Correia Carreira Sara, Armstrong James P K, Okuda Mitsuhiro, Seddon Annela M, Perriman Adam W, Schwarzacher Walther
Bristol Centre for Functional Nanomaterials, University of Bristol;
Department of Materials, Imperial College London.
J Vis Exp. 2016 Dec 13(118):54785. doi: 10.3791/54785.

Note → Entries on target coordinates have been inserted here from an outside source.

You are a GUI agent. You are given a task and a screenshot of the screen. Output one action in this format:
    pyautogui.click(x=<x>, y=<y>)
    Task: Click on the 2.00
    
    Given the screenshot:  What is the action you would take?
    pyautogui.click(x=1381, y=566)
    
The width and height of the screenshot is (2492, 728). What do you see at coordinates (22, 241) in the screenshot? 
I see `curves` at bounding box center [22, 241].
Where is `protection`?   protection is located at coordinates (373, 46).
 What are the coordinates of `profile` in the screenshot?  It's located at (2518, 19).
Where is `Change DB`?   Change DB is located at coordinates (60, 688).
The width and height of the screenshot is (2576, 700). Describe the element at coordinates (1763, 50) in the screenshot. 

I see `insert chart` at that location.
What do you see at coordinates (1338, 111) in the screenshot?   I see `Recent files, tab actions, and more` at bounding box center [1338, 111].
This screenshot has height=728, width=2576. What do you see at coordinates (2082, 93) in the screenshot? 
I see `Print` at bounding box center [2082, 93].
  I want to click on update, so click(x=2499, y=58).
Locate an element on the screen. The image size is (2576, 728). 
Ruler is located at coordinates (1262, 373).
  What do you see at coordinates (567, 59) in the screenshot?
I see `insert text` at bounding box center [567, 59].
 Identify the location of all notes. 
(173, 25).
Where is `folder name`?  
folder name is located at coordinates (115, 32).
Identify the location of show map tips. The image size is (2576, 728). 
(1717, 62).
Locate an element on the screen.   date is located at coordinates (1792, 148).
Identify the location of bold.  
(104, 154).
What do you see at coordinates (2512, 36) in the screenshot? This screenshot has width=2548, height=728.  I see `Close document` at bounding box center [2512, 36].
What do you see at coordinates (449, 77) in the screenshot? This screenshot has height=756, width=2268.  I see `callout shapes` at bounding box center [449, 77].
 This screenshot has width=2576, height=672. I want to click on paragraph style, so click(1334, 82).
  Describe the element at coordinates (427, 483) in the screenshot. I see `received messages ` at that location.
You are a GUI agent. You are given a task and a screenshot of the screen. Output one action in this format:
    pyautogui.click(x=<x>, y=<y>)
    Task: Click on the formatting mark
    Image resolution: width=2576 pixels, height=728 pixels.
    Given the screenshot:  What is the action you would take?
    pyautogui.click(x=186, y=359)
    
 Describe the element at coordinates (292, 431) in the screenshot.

Many important biomedical applications, such as cell imaging and remote manipulation, can be achieved by labeling cells with superparamagnetic iron oxide nanoparticles (SPIONs). Achieving sufficient cellular uptake of SPIONs is a challenge that has traditionally been met by exposing cells to elevated concentrations of SPIONs or by prolonging exposure times (up to 72 hr). However, these strategies are likely to mediate toxicity. Here, we present the synthesis of the protein-based SPION magnetoferritin as well as a facile surface functionalization protocol that enables rapid cell magnetization using low exposure concentrations. The SPION core of magnetoferritin consists of cobalt-doped iron oxide with an average particle diameter of 8.2 nm mineralized inside the cavity of horse spleen apo-ferritin. Chemical cationization of magnetoferritin produced a novel, highly membrane-active SPION that magnetized human mesenchymal stem cells (hMSCs) using incubation times as short as one minute and iron concentrations as lows as 0.2 mM.
许多重要的生物医学应用,如细胞成像和远程操纵,都可以通过用超顺磁性氧化铁纳米颗粒(SPIONs)标记细胞来实现。实现SPIONs在细胞内的充分摄取是一项挑战,传统上是通过将细胞暴露于高浓度的SPIONs或延长暴露时间(长达72小时)来解决。然而,这些策略可能会介导毒性。在此,我们展示了基于蛋白质的SPION磁铁蛋白的合成以及一种简便的表面功能化方案,该方案能够使用低暴露浓度实现快速细胞磁化。磁铁蛋白的SPION核心由钴掺杂的氧化铁组成,平均粒径为8.2 nm,矿化在马脾脱铁铁蛋白的腔内。磁铁蛋白的化学阳离子化产生了一种新型的、具有高度膜活性的SPION,它能在短至一分钟的孵育时间和低至0.2 mM的铁浓度下使人间充质干细胞(hMSCs)磁化。